--- PROBLEM ---
Copy out the data from the line with "Viewport: 1568px width, 692px height." to the line with "pos(96,299)", both included, character for character.

START

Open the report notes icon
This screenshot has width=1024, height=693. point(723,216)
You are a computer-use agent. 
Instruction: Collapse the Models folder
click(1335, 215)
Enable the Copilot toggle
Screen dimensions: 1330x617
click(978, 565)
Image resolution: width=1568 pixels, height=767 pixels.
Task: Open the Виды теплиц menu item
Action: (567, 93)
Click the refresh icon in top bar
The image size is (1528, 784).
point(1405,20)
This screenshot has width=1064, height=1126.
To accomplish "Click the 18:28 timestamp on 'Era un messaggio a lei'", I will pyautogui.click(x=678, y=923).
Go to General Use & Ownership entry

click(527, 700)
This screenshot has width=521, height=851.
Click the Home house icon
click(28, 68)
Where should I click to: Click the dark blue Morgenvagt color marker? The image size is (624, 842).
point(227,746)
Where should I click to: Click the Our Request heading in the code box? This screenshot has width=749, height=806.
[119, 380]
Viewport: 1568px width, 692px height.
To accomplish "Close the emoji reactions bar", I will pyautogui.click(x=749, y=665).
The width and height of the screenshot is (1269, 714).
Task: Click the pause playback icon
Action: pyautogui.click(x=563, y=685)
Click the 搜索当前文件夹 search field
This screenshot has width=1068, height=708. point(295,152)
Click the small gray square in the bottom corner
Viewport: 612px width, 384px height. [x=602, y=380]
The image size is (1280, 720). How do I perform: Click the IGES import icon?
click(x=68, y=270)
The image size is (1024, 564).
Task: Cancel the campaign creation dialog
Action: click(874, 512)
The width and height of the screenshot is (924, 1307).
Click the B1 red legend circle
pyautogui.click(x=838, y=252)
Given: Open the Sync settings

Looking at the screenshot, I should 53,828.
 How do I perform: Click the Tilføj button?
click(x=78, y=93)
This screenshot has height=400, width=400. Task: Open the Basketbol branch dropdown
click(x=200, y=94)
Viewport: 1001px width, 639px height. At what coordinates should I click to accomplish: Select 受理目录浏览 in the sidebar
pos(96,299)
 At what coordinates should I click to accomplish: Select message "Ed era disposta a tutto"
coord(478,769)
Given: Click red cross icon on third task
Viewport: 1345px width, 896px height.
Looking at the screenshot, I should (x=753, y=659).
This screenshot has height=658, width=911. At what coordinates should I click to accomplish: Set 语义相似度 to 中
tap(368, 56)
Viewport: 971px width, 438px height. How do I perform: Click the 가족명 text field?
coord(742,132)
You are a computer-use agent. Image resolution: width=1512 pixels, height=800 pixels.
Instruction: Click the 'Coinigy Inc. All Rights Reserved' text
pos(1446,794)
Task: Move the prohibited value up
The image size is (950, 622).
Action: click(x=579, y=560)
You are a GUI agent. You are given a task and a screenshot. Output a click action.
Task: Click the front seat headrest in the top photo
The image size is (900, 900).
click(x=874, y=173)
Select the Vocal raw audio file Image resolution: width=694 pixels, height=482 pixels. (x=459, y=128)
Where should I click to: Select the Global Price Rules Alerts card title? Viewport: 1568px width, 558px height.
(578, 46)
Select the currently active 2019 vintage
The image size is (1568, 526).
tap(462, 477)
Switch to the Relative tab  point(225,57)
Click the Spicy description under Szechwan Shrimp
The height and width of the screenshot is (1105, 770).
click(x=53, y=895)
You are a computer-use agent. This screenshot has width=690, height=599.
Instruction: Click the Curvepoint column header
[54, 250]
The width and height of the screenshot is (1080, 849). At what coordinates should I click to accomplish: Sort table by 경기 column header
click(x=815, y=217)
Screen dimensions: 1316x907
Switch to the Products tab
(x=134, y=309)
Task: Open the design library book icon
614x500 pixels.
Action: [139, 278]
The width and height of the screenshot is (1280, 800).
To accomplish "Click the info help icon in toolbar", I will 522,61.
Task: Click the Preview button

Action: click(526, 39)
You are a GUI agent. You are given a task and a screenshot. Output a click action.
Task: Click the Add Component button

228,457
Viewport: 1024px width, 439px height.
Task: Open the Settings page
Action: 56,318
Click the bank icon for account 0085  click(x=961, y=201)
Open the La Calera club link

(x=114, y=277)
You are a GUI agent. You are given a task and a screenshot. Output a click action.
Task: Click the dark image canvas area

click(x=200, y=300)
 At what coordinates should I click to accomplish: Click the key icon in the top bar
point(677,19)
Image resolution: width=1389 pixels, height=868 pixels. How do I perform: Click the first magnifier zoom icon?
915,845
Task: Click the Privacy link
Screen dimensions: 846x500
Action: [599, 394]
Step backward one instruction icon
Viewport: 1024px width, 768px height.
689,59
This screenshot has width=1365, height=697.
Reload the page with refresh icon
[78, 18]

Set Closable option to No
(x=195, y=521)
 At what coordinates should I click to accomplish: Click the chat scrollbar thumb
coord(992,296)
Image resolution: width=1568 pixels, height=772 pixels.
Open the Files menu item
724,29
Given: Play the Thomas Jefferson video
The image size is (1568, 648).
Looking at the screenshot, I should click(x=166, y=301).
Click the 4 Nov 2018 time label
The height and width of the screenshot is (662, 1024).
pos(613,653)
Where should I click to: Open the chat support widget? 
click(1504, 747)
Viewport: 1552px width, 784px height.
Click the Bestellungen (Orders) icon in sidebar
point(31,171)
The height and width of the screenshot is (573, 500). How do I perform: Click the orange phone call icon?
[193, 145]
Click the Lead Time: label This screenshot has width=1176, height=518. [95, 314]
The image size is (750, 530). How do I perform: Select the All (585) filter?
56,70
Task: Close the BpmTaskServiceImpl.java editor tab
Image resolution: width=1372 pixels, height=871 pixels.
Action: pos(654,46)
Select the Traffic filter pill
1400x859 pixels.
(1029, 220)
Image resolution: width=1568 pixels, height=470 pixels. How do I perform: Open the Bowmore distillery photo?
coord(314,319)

END

--- RESPONSE ---
Viewport: 1568px width, 692px height.
To accomplish "Close the emoji reactions bar", I will pyautogui.click(x=749, y=665).
The width and height of the screenshot is (1269, 714).
Task: Click the pause playback icon
Action: pyautogui.click(x=563, y=685)
Click the 搜索当前文件夹 search field
This screenshot has width=1068, height=708. point(295,152)
Click the small gray square in the bottom corner
Viewport: 612px width, 384px height. [x=602, y=380]
The image size is (1280, 720). How do I perform: Click the IGES import icon?
click(x=68, y=270)
The image size is (1024, 564).
Task: Cancel the campaign creation dialog
Action: click(874, 512)
The width and height of the screenshot is (924, 1307).
Click the B1 red legend circle
pyautogui.click(x=838, y=252)
Given: Open the Sync settings

Looking at the screenshot, I should 53,828.
 How do I perform: Click the Tilføj button?
click(x=78, y=93)
This screenshot has height=400, width=400. Task: Open the Basketbol branch dropdown
click(x=200, y=94)
Viewport: 1001px width, 639px height. At what coordinates should I click to accomplish: Select 受理目录浏览 in the sidebar
pos(96,299)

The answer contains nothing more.